[Çıkarılan Metin]:
Ynt: Çizel Traktöre nasıl bağlanmalı?
Valla arkadaşlar kızmayın ama, bir çok kişi traktör ve ekipman bağlantılarının mantığını, büyani bu bağlantıların nasıl bağlanacağını bilmiyormuş. Cidden üzücü.
1-) traktörün 'maksimum çekiş gücünü' ekipmana yansıtabilmesi ve 'hidrolik hassasiyetinin 'doğru çalışabilmesi' için, iş konumunda, yani ekipman toprakta çalışır iken, kollarının zemine 'paralel' durması gerekir. Yani kollar ne arkaya eğimli olacak, ne de öne. Düz durucak.
Üstelik her iki kolun da düz olması gerekiyor. Pulluklarda sol taraftaki bağlantının aşağıda, sağdaki bağlantının yukarıda olmasının da sebebi budur. Böylece bir tekerleği çizide olduğu için eğimli halde duran traktörün her iki kolu da zemine paralel hale getirilmiş olur.
Yalnız tam burda bir teknik problem ortaya çıkar: bazı traktörler yüksek iken bazıları alçak olabiliyor. Yani traktörler standart değil. Ekipman standart şekilde tek delik ile üretildiğinde, yüksek traktörlerin hidrolik kolları sarkık dururken, alçak traktörlerin hidrolik kolları yüksekte kalıyorlar. Bu yüzden kollar düz durmuyor ve çekiş sorunları yaşanıyor.
İşte bunun çözümünü de ekipman üreticileri bulmuşlar.
Nasıl?
Traktörün yüksekliğini değiştiremeyeceğimize göre, geriye tek seçenek kalıyor. Ekipmana, her biri yerden farklı yükseklikte olan birden çok bağlantı noktası yapmak.
Bu sayede, bir ekipmanın bağlantı noktası değiştirilerek kolların 'düz' bir pozisyonda çalışması sağlanabiliyor.
Aklınıza şunu getirin: neden (tırmık, merdane, hafif tip merdanleli kültivator yada çayır biçme gibi) yüzer pozisyonda çalışan ekipmanlarda 'tek bir' bağlantı noktası var da, çeki gücü isteyen ekipmanlarda birden çok bağlantı noktası var?

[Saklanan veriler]
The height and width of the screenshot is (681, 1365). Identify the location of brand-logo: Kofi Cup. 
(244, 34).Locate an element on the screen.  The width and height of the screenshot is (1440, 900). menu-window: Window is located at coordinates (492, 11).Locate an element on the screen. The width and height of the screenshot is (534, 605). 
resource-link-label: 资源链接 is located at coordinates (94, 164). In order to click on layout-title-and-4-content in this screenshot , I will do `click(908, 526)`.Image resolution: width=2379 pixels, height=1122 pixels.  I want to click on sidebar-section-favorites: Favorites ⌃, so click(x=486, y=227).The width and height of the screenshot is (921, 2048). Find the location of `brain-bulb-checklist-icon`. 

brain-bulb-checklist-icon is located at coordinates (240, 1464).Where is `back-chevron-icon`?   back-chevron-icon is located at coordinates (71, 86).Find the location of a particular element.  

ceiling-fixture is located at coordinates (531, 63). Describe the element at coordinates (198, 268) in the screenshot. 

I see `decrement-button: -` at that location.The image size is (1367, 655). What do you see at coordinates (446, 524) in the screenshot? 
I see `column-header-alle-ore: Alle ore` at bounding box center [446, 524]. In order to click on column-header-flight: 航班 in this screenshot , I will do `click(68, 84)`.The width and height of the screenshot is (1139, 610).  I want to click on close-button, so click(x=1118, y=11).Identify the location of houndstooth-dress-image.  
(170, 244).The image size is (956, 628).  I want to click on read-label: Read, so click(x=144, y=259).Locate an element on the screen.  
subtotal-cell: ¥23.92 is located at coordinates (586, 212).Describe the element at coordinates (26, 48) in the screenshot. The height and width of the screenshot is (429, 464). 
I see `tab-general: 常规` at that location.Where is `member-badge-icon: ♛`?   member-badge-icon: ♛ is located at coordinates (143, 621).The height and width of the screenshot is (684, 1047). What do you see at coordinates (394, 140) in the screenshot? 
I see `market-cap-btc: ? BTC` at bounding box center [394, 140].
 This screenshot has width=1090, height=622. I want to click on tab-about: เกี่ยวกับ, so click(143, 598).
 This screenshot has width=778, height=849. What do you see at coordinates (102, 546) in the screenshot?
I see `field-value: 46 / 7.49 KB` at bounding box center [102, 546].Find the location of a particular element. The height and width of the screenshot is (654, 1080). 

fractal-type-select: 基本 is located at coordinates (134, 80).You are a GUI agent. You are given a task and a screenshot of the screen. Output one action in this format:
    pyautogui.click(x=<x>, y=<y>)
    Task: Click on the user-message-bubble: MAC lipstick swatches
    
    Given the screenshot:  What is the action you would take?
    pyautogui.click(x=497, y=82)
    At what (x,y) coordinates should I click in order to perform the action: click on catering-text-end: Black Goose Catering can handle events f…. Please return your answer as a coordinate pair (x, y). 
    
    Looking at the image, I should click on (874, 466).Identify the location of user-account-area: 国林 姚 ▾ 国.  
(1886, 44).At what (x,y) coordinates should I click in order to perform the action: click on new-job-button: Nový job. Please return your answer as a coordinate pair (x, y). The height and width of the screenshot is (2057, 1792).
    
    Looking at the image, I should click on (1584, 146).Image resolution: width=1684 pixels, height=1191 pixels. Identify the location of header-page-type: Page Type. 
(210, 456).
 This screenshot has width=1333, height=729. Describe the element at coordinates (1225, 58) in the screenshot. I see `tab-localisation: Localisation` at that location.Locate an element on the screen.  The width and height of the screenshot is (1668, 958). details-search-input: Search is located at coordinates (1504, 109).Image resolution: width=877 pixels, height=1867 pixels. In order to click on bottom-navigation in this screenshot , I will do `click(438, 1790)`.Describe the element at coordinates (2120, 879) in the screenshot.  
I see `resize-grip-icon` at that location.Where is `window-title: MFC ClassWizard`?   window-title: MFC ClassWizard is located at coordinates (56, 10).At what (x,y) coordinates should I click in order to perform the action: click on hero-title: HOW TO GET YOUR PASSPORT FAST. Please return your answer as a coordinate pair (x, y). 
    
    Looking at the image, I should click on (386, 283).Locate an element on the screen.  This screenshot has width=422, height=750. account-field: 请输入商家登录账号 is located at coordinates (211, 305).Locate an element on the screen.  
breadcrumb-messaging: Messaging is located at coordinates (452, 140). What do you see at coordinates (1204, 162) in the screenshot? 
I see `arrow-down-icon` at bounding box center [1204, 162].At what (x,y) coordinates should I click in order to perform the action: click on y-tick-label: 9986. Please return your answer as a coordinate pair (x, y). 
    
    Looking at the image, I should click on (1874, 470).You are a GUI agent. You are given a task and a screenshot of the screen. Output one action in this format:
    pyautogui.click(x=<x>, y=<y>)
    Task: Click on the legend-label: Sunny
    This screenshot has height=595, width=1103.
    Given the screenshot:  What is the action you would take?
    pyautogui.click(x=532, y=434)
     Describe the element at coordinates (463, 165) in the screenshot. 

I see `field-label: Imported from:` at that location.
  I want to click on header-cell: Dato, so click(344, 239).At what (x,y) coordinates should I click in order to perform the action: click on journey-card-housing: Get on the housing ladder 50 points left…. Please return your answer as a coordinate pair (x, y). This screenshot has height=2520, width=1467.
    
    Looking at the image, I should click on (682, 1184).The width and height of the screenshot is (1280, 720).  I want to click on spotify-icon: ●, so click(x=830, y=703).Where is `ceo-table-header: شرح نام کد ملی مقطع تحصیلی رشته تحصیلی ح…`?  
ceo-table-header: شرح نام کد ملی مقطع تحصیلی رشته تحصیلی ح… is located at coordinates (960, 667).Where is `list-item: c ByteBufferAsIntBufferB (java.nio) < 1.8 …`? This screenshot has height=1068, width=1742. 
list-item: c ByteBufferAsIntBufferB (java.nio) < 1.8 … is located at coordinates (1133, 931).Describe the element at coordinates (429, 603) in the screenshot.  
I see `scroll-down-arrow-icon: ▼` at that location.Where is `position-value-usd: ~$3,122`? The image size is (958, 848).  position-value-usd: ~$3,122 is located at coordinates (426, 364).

[Alıştırma Yönergeleri]:
1 > Traktör bağlantıları metnine göre aşağıdaki soruları yanıtlayın.
(a) İş konumunda, yani ekipman toprakta çalışırken, traktörün kolları zemine göre nasıl durmalıdır?
(b) Pulluklarda sol ve sağ taraftaki bağlantılar hangi konumdadır?
(c) Ekipman üreticileri, traktörlerin farklı yükseklikte olmasından doğan soruna çözüm olarak ekipmana ne yapmıştır?
2 > Traktör bağlantıları metninde, yüzer pozisyonda çalışan ekipmanlara parantez içinde verilen ekipmanların tamamını sıralayın.

[Alıştırma Yanıtları]:
1 >
(a) Zemine paralel durmalıdır; kollar ne arkaya ne öne eğimli olmalı, düz durmalıdır.
(b) Sol taraftaki bağlantı aşağıda, sağ taraftaki bağlantı yukarıdadır.
(c) Ekipmana, her biri yerden farklı yükseklikte olan birden çok bağlantı noktası yapmışlardır.

2 >
- tırmık
- merdane
- hafif tip merdanleli kültivator
- çayır biçme